In the Face of Disaster, your business needs a disaster recovery plan. Do You Have One?

Being in New York City, I’ve had Storms and Disasters on my mind all week. I’m lucky; I’m in the part of New York City that this piece calls “The Third New York” — and honestly, there’s a fourth New York; just ask the residents of Staten Island, who don’t even have the luxury of walking a couple of miles North to get temporary relief.

This morning, I came across this piece describing the difficulties that a few very large web sites are having getting things back to normal in the aftermath of Hurricane Sandy. And what it brought to mind for me was this didn’t have to happen.

The reason these supposedly tech-savvy companies are having problems with their web sites this week is that they had contracted their hosting to a company operating out of one location, located in a flood zone. With all respect to the heroic measures taken to keep things running and repair what isn’t working, my question is what were they thinking?

I remember a client I took care of during my stint as a Business Development Executive at Verizon Communications. They were a toy company located on Long Island, hosting their web site in a computer in the basement of their below-sea-level location and wondering why the underwater T1 line they used for connectivity was always going out of service. And it wasn’t OK that Verizon was so unreliable, but the point I made for them was that there was no good reason to host their web site and email servers on-site.

And that was almost ten years ago.

Today, with cloud computing, distributed hosting, and affordable, easily-implemented redundancy, even if you choose a local hosting company for relationship reasons there’s very little reason not to have a backup and disaster recovery plan in place. You don’t want something as simple as errant DNS records taking down your entire business, right?
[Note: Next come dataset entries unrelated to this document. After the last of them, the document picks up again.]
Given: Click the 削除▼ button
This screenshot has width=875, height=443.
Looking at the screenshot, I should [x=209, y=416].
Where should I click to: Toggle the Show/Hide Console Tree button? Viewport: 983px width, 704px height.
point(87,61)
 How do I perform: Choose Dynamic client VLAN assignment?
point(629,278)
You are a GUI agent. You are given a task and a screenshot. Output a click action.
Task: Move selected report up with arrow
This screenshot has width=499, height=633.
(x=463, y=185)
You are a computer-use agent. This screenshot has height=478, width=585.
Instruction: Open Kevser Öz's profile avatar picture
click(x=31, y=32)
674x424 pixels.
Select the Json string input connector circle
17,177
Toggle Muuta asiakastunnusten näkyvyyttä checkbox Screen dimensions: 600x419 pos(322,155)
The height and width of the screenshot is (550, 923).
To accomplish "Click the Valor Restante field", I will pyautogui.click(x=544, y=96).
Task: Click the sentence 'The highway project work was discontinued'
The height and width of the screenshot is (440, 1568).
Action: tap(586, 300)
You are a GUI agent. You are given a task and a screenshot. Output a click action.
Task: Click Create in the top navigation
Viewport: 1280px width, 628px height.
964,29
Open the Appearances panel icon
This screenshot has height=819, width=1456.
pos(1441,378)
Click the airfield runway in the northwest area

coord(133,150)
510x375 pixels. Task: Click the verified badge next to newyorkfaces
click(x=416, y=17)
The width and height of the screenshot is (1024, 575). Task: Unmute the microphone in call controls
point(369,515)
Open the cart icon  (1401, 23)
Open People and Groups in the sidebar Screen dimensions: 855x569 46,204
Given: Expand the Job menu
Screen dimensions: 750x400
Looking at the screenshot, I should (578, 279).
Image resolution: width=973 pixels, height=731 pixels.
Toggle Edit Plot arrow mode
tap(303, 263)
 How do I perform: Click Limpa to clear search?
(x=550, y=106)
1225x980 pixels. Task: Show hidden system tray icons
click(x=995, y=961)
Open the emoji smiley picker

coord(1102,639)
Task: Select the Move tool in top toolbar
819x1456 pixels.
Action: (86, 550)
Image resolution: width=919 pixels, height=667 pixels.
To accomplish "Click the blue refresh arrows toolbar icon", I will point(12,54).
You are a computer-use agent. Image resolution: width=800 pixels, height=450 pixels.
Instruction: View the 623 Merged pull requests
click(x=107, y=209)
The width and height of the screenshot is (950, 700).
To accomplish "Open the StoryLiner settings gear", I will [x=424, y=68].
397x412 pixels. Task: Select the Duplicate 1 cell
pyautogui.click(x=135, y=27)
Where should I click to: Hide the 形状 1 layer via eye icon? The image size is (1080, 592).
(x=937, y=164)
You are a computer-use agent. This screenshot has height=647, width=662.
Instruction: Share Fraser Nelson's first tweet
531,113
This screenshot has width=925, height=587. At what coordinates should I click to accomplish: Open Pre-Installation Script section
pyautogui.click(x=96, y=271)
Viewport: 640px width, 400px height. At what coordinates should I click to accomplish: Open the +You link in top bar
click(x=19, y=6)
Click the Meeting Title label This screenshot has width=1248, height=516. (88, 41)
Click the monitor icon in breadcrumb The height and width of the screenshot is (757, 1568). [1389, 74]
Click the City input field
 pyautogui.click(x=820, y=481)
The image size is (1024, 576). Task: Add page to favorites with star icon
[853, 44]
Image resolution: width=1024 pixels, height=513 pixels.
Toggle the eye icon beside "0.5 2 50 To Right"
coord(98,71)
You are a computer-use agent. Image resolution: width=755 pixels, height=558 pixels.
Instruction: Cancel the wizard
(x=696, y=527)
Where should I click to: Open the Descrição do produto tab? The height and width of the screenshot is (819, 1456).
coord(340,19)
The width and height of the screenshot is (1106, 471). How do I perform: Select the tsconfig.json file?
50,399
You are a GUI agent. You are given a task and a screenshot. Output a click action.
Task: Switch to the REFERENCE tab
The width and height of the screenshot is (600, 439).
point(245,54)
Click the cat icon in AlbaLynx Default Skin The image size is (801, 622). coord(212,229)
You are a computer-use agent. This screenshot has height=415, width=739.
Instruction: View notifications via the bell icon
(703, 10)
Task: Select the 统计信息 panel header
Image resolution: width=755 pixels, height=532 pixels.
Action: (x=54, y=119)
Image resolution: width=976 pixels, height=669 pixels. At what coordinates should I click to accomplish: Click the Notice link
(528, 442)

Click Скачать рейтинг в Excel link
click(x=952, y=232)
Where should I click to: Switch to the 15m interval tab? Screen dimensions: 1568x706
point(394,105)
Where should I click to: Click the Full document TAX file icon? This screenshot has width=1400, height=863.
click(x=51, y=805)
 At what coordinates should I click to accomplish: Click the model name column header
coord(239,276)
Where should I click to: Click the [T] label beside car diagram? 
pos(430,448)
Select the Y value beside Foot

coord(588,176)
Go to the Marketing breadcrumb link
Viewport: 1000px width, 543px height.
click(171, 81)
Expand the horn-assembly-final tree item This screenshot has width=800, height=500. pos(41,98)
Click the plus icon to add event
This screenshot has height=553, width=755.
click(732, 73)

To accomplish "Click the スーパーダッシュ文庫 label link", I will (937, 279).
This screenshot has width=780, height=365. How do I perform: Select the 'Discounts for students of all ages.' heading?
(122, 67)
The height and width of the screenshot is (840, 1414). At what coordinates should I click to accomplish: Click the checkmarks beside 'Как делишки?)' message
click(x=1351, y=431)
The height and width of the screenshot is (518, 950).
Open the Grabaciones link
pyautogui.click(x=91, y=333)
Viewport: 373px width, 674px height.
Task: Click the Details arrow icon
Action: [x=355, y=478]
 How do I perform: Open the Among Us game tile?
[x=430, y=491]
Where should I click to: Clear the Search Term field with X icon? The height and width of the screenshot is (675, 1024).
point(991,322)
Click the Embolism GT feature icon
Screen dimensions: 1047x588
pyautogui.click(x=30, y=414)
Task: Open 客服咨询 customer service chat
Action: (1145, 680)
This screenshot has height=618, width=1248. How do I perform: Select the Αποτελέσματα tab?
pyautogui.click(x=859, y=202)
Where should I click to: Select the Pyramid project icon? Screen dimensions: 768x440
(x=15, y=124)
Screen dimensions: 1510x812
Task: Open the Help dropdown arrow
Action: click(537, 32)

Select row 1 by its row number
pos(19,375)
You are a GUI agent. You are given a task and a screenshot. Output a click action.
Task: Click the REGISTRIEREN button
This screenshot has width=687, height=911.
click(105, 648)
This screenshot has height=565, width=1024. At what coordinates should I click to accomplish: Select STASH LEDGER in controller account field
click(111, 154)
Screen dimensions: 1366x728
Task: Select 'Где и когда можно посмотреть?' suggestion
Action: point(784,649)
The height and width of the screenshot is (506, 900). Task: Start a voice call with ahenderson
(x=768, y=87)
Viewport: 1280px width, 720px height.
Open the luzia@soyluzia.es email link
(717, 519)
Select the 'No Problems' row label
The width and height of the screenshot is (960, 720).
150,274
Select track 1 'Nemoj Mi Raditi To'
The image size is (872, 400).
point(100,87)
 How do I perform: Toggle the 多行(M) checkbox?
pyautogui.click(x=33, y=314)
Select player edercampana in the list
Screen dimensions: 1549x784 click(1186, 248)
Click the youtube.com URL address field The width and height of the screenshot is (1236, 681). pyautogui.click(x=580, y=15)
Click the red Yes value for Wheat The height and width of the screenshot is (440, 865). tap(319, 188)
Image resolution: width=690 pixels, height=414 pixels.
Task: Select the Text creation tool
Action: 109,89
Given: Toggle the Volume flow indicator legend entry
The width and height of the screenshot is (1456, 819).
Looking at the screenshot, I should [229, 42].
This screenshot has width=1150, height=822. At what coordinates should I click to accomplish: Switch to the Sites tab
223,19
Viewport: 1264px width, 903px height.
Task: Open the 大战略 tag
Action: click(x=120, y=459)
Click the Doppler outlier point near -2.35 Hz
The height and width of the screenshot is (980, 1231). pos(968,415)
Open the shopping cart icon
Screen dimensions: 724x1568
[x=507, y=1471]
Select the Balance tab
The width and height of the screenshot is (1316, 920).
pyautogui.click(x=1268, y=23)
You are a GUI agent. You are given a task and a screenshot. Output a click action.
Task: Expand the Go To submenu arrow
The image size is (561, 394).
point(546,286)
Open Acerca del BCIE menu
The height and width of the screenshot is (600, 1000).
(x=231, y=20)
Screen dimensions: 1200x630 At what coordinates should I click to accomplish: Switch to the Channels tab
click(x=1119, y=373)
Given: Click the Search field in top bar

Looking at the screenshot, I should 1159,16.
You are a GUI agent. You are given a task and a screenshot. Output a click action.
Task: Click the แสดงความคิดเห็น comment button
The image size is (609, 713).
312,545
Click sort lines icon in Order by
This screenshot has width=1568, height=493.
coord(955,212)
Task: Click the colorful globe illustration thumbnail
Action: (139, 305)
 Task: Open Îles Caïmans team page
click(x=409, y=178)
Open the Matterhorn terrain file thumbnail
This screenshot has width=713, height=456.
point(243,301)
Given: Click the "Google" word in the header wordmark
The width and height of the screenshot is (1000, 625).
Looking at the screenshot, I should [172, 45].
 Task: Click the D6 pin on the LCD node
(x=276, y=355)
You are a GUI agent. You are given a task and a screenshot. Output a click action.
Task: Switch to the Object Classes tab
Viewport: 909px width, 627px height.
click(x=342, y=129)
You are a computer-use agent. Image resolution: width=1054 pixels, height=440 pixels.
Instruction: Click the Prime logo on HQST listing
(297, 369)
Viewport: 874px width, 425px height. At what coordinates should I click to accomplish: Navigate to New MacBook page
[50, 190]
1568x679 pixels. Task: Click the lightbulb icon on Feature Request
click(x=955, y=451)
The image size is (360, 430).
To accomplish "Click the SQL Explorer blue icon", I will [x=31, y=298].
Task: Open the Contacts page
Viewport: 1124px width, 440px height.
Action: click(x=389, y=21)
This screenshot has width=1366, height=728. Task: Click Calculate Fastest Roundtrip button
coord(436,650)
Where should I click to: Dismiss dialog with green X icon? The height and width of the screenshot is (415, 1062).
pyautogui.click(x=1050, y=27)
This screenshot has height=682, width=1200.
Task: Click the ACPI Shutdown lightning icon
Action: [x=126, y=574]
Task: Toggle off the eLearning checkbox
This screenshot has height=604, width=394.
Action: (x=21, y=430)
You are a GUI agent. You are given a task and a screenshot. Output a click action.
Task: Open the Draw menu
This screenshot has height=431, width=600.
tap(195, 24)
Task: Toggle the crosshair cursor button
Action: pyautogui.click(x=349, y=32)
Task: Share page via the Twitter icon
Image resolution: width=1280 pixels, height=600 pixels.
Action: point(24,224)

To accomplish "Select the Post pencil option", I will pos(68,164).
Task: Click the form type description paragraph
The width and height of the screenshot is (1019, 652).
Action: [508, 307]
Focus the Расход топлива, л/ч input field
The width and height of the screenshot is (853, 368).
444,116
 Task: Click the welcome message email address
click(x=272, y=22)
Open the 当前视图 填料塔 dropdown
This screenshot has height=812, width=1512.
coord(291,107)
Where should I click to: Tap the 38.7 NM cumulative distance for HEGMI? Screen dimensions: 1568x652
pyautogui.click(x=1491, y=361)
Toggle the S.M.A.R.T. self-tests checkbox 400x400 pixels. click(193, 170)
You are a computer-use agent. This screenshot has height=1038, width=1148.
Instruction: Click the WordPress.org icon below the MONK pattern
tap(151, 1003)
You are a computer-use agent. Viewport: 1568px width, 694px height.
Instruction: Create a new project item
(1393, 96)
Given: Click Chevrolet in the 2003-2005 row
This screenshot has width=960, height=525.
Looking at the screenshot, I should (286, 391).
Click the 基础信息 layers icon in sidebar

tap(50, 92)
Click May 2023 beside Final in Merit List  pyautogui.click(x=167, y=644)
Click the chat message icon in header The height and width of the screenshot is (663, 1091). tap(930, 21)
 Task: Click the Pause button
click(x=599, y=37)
Even so, Computers Are Hard, and if you haven’t hired an expert to manage the way you use your computers you can find yourself in a world of hurt when “stuff happens”. Yes, this paragraph is a commercial for the cool stuff we do at The Computer Answer Guy, and at PC-VIP.

Self-promotion notwithstanding, It really is easy to get in trouble if you aren’t paying attention to a lot of details that more and more businesses are overlooking as computers feel more and more commoditized. Using a service like Hubspot seems like a great idea, but isn’t, for most businesses. MegaUpload did something cool, but there were problems. Miss details, and you might as well go searching for your Any Key.

Think good thoughts about the folks stuck in “not the third New York City”. And please, take an important lesson: disaster recovery plans matter.